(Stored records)
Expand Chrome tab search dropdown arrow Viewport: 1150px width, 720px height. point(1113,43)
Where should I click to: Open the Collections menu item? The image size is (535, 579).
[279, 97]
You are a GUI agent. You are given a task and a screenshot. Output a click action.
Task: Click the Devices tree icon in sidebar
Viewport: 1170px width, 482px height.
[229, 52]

--

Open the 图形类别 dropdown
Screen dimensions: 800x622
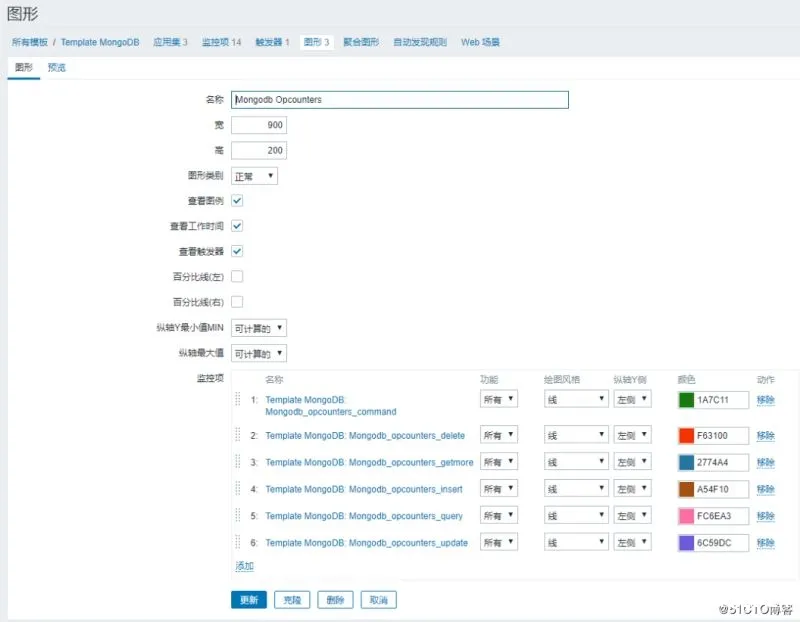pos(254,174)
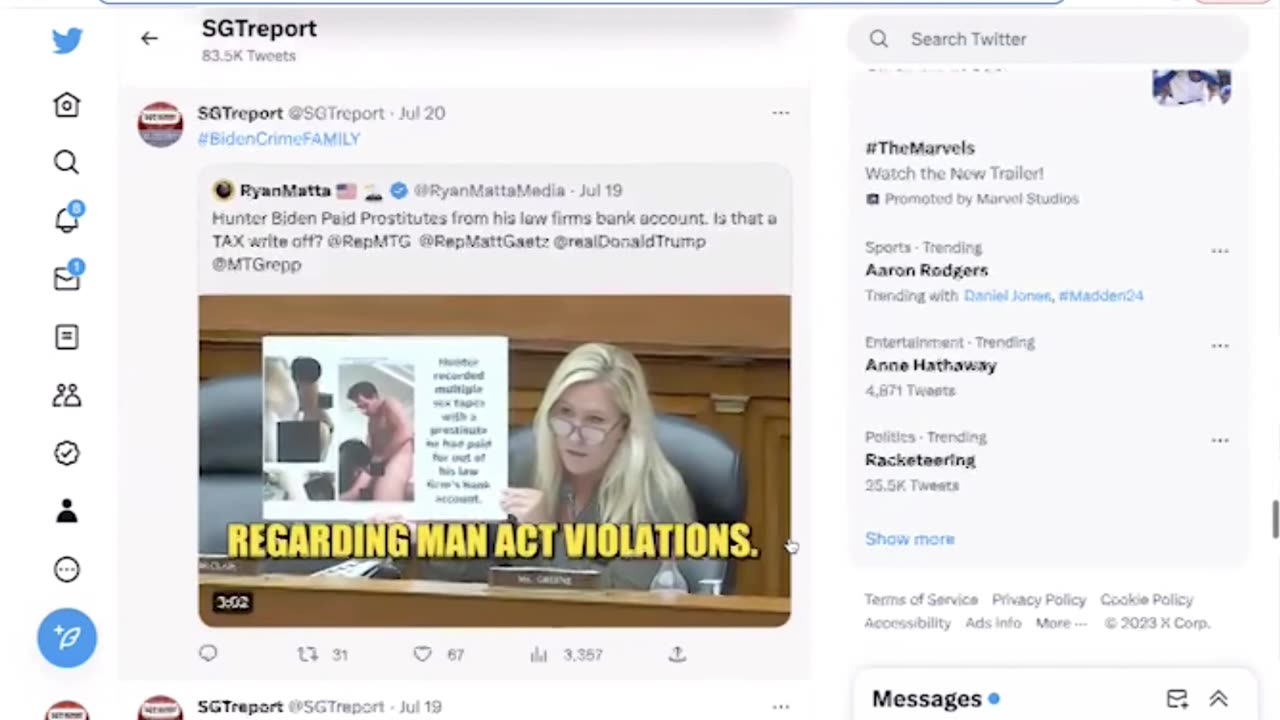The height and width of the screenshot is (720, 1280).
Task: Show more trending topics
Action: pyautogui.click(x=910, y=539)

PROBLEM
Write out each line above that contains the word "dropdown".

EXPECTED OUTPUT
Expand Chrome tab search dropdown arrow Viewport: 1150px width, 720px height. point(1113,43)
Open the 图形类别 dropdown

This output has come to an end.